[Data entries]
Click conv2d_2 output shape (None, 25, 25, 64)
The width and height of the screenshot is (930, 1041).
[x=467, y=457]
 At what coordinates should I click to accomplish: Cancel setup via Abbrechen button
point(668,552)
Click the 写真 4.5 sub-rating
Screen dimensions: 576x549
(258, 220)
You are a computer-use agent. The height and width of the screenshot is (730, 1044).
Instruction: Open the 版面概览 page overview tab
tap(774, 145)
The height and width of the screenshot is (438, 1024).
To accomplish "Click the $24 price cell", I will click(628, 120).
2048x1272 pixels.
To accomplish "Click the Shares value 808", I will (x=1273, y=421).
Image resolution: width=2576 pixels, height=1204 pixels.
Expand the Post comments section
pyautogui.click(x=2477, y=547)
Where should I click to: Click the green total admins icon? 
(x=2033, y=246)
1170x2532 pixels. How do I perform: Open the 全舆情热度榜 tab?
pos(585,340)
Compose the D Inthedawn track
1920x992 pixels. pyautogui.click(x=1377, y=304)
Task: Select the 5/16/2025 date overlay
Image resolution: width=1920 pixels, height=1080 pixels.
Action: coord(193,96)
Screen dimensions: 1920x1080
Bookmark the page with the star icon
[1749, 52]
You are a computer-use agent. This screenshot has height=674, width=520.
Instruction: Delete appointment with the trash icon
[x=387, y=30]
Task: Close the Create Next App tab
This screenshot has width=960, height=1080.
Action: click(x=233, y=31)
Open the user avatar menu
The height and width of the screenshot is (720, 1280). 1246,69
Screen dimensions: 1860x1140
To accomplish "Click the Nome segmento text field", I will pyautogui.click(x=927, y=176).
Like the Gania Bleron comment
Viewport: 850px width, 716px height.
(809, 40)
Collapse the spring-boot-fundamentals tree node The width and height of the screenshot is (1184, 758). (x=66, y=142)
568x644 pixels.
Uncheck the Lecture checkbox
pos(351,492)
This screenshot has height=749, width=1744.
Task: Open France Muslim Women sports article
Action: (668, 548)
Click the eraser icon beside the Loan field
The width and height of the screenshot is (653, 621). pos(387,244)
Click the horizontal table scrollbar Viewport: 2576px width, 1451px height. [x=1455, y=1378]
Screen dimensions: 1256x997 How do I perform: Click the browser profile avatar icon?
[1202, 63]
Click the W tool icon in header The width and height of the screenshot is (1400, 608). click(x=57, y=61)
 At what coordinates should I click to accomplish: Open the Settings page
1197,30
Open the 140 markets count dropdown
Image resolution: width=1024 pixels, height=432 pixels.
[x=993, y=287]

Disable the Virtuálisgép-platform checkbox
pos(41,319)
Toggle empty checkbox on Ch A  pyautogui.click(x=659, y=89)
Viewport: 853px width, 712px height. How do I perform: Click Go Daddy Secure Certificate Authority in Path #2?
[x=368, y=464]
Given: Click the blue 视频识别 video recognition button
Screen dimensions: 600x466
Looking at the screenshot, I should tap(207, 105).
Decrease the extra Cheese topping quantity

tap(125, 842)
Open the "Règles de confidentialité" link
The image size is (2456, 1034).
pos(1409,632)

GOAL: Output every line of the records above as a JSON array of strings, one string per line, omitting blank lines.

ANSWER TO THE EXERCISE:
[
  "Click conv2d_2 output shape (None, 25, 25, 64)",
  "The width and height of the screenshot is (930, 1041).",
  "[x=467, y=457]",
  " At what coordinates should I click to accomplish: Cancel setup via Abbrechen button",
  "point(668,552)",
  "Click the 写真 4.5 sub-rating",
  "Screen dimensions: 576x549",
  "(258, 220)",
  "You are a computer-use agent. The height and width of the screenshot is (730, 1044).",
  "Instruction: Open the 版面概览 page overview tab",
  "tap(774, 145)",
  "The height and width of the screenshot is (438, 1024).",
  "To accomplish \"Click the $24 price cell\", I will click(628, 120).",
  "2048x1272 pixels.",
  "To accomplish \"Click the Shares value 808\", I will (x=1273, y=421).",
  "Image resolution: width=2576 pixels, height=1204 pixels.",
  "Expand the Post comments section",
  "pyautogui.click(x=2477, y=547)",
  "Where should I click to: Click the green total admins icon? ",
  "(x=2033, y=246)",
  "1170x2532 pixels. How do I perform: Open the 全舆情热度榜 tab?",
  "pos(585,340)",
  "Compose the D Inthedawn track",
  "1920x992 pixels. pyautogui.click(x=1377, y=304)",
  "Task: Select the 5/16/2025 date overlay",
  "Image resolution: width=1920 pixels, height=1080 pixels.",
  "Action: coord(193,96)",
  "Screen dimensions: 1920x1080",
  "Bookmark the page with the star icon",
  "[1749, 52]",
  "You are a computer-use agent. This screenshot has height=674, width=520.",
  "Instruction: Delete appointment with the trash icon",
  "[x=387, y=30]",
  "Task: Close the Create Next App tab",
  "This screenshot has width=960, height=1080.",
  "Action: click(x=233, y=31)",
  "Open the user avatar menu",
  "The height and width of the screenshot is (720, 1280). 1246,69",
  "Screen dimensions: 1860x1140",
  "To accomplish \"Click the Nome segmento text field\", I will pyautogui.click(x=927, y=176).",
  "Like the Gania Bleron comment",
  "Viewport: 850px width, 716px height.",
  "(809, 40)",
  "Collapse the spring-boot-fundamentals tree node The width and height of the screenshot is (1184, 758). (x=66, y=142)",
  "568x644 pixels.",
  "Uncheck the Lecture checkbox",
  "pos(351,492)",
  "This screenshot has height=749, width=1744.",
  "Task: Open France Muslim Women sports article",
  "Action: (668, 548)",
  "Click the eraser icon beside the Loan field",
  "The width and height of the screenshot is (653, 621). pos(387,244)",
  "Click the horizontal table scrollbar Viewport: 2576px width, 1451px height. [x=1455, y=1378]",
  "Screen dimensions: 1256x997 How do I perform: Click the browser profile avatar icon?",
  "[1202, 63]",
  "Click the W tool icon in header The width and height of the screenshot is (1400, 608). click(x=57, y=61)",
  " At what coordinates should I click to accomplish: Open the Settings page",
  "1197,30",
  "Open the 140 markets count dropdown",
  "Image resolution: width=1024 pixels, height=432 pixels.",
  "[x=993, y=287]",
  "Disable the Virtuálisgép-platform checkbox",
  "pos(41,319)",
  "Toggle empty checkbox on Ch A  pyautogui.click(x=659, y=89)",
  "Viewport: 853px width, 712px height. How do I perform: Click Go Daddy Secure Certificate Authority in Path #2?",
  "[x=368, y=464]",
  "Given: Click the blue 视频识别 video recognition button",
  "Screen dimensions: 600x466",
  "Looking at the screenshot, I should tap(207, 105).",
  "Decrease the extra Cheese topping quantity",
  "tap(125, 842)",
  "Open the \"Règles de confidentialité\" link",
  "The image size is (2456, 1034).",
  "pos(1409,632)"
]